Lawrence Leung’s Bookshelf is an eclectic mix of old and new.

Shelf Reflection is a new monthly series where we delve into the bookshelves of interesting Australians, asking them to give us a glimpse into their reading habits. January’s reflection comes from comedian and screenwriter Lawrence Leung.

What are you currently reading?
Killing and Dying, the latest graphic novel anthology by New Yorker artist Adrian Tomine. It’s six short stories that’s both mundane and memorable, comic and tragic, the cartoon equivalent of a Hal Hartley movie. My favourite is about a father who witnesses their kid trying stand up comedy for the first time. Phew, painfully real and relatable to me.

Borrowed or bought?
I’m a massive fan of Tomine’s work, so I suggested my bi-monthly book club read it. We ended up scoring it an average of 8/10.
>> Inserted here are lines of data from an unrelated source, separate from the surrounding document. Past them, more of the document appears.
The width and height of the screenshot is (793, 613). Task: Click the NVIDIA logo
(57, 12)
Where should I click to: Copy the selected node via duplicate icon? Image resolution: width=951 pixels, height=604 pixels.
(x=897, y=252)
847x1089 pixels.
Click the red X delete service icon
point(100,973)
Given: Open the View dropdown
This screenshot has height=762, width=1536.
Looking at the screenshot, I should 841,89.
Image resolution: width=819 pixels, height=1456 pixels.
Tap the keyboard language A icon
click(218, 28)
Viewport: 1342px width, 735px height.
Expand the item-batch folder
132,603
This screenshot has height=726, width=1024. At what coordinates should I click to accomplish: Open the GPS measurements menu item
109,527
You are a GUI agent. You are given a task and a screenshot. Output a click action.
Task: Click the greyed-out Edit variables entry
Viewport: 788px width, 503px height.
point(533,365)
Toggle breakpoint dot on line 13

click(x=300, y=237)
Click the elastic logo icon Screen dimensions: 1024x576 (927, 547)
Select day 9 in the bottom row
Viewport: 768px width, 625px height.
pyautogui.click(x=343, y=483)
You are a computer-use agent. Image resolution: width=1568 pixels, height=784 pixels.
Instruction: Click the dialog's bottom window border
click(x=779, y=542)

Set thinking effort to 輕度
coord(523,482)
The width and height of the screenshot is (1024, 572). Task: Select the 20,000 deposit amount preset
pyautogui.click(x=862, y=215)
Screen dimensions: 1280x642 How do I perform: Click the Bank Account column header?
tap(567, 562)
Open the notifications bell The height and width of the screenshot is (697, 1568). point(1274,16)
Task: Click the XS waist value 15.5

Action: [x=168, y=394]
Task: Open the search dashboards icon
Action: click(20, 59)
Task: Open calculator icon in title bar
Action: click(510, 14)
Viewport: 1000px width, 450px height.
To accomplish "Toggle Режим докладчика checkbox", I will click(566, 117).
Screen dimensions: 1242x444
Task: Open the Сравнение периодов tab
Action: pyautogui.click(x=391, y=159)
What kind of reader are you?
I rarely read a book more than once. After a good chapter I enjoy putting the book down to mull on it like an episode break of a tense HBO show. I can plough through non-fiction. However when it comes to fiction, I get distracted easily and begin new books before I have finished the previous. Sometimes I keep these books in separate rooms of the house, like I’m having an affair and don’t want the books to meet. Literary promiscuity.

What does your book collection look like?
There’s an order hierarchy:
1. Author
2. Subject
3. Height of book.

What kind of books do you like to own?
Looking at my shelf now… hmm, weird. Old, new. There’s some Fighting Fantasy GameBooks amongst heaps of science books. I also collect antique magic books and parapsychological research – dusty old hardbacks with esoteric secrets. My favourite is a 1925 “debate” between a clairvoyant and a sceptic with very unique book-binding. Half the book is called Spiritualism: A Fact, then you flip the book upside down and printed on the reverse half of the book is Spiritualism: A Fake.

Which book have you owned for the longest time?
The Bike Lesson with the Berenstain Bears.

If you had to pick one book to live in for the rest of your life, which would it be?
The Lion, The Witch and The Wardrobe was one of the first books I remembered reading by myself. Books are portals into other worlds and this story is literally about that.